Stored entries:
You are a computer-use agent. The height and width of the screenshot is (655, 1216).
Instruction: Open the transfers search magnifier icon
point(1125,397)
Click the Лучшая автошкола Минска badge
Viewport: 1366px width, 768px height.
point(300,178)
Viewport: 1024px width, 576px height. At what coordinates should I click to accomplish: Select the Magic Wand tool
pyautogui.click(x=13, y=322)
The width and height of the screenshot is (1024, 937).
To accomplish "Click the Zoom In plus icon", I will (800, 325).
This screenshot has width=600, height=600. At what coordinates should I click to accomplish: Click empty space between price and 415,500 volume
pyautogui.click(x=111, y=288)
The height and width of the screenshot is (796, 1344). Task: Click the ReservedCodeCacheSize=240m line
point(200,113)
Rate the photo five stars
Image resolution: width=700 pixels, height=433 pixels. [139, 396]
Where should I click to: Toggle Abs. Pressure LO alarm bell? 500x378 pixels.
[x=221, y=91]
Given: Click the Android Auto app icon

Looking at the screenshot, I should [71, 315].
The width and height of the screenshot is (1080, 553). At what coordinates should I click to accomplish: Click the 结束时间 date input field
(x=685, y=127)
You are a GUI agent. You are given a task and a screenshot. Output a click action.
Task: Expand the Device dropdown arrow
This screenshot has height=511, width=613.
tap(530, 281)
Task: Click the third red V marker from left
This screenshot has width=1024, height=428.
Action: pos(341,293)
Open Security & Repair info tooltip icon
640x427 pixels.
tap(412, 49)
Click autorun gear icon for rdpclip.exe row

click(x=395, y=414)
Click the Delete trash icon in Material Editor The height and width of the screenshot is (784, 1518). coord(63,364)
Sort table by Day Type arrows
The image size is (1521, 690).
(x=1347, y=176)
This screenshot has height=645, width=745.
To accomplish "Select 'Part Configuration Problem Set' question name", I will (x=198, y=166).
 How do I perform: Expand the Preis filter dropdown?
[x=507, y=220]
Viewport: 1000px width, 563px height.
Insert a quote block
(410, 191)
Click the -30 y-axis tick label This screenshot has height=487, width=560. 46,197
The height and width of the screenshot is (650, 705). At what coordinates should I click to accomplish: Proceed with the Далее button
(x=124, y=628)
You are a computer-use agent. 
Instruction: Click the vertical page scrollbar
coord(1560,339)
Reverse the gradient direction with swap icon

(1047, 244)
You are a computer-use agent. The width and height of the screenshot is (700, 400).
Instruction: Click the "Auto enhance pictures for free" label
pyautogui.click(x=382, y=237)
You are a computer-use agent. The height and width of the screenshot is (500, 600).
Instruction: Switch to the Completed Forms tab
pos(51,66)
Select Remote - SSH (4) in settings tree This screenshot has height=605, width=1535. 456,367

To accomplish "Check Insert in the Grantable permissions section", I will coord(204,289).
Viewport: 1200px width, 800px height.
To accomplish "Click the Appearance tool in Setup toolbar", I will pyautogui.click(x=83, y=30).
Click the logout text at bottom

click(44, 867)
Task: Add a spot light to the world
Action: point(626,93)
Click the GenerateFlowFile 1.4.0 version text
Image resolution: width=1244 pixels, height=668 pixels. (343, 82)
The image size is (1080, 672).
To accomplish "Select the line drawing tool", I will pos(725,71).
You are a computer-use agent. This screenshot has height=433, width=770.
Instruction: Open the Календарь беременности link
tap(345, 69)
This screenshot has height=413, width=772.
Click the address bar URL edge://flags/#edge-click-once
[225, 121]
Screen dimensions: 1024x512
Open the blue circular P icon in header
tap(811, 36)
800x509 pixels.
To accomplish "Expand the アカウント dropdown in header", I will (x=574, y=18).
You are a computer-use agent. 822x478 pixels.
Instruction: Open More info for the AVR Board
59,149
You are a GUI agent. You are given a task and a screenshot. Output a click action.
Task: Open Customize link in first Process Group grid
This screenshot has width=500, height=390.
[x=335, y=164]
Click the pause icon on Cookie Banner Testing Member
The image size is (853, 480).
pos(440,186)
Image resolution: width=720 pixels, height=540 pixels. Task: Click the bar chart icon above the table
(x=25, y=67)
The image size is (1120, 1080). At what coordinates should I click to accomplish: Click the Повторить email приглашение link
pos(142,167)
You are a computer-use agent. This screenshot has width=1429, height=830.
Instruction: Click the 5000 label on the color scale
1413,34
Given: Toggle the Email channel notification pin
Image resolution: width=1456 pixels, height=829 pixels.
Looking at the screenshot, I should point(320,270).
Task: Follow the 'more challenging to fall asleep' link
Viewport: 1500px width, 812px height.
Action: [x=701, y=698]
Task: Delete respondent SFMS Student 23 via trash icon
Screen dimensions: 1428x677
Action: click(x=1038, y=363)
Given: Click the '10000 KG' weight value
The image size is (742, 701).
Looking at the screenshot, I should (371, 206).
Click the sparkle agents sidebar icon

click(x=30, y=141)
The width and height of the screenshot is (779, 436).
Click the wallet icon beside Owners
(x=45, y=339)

- [BRIEF]: Beginning at the line that holds "Instruction: Click the 5000", reproduce the lines exactly up to and including the final line of the entries.

- [EXPECTED ANSWER]:
Instruction: Click the 5000 label on the color scale
1413,34
Given: Toggle the Email channel notification pin
Image resolution: width=1456 pixels, height=829 pixels.
Looking at the screenshot, I should point(320,270).
Task: Follow the 'more challenging to fall asleep' link
Viewport: 1500px width, 812px height.
Action: [x=701, y=698]
Task: Delete respondent SFMS Student 23 via trash icon
Screen dimensions: 1428x677
Action: click(x=1038, y=363)
Given: Click the '10000 KG' weight value
The image size is (742, 701).
Looking at the screenshot, I should (371, 206).
Click the sparkle agents sidebar icon

click(x=30, y=141)
The width and height of the screenshot is (779, 436).
Click the wallet icon beside Owners
(x=45, y=339)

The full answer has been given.